(WHAT TO WORK ON)
Extract the stretch of items from the line containing "Click the Monitor Count slider handle" through the line containing "tap(257, 167)", copying each line verbatim.

(THE INPUT)
-=-=-=-=-

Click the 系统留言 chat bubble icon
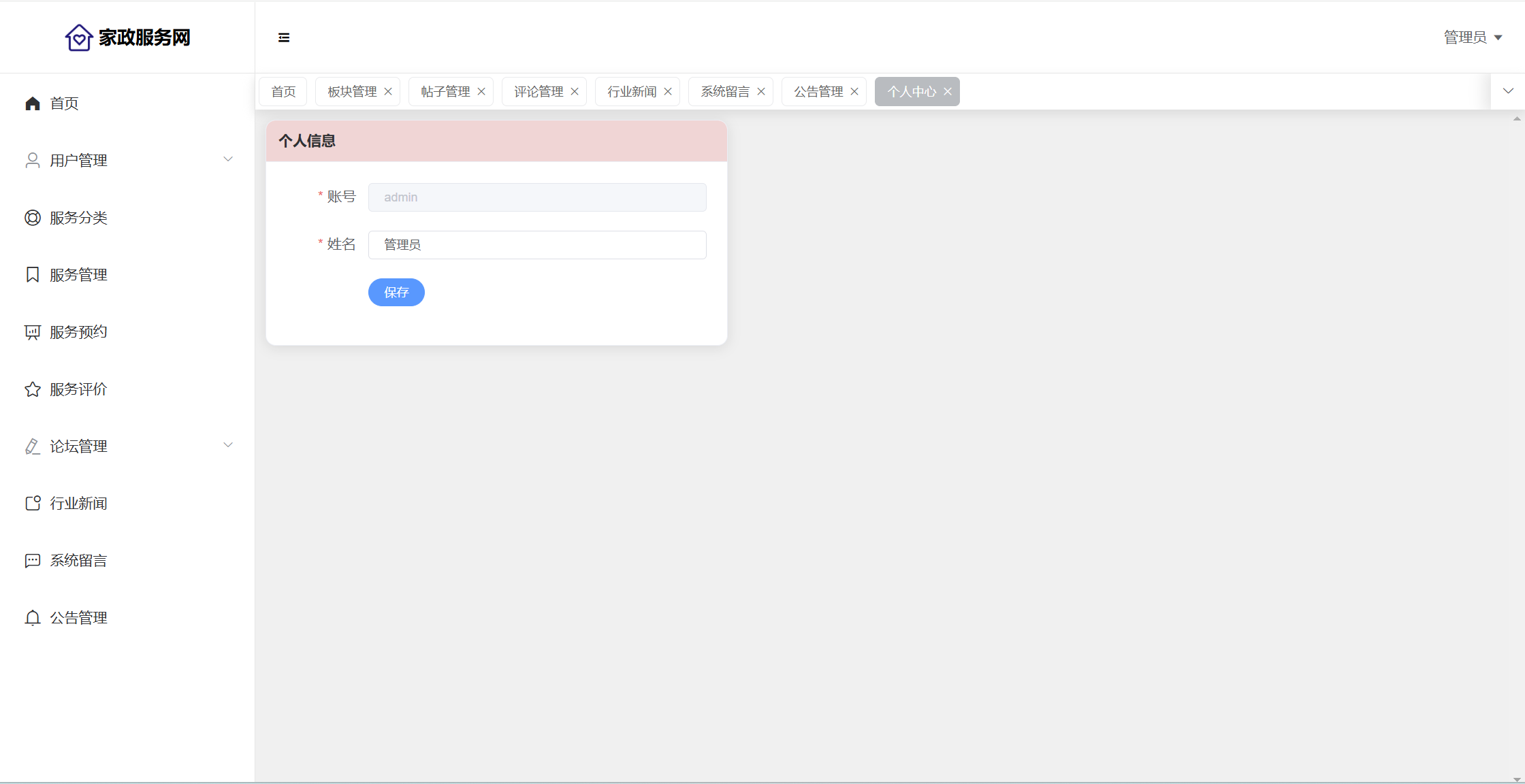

-=-=-=-=-

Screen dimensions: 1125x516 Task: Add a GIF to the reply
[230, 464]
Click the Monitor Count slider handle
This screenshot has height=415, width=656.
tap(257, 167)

-=-=-=-=-

(WORKED SOLUTION)
Click the Monitor Count slider handle
This screenshot has height=415, width=656.
tap(257, 167)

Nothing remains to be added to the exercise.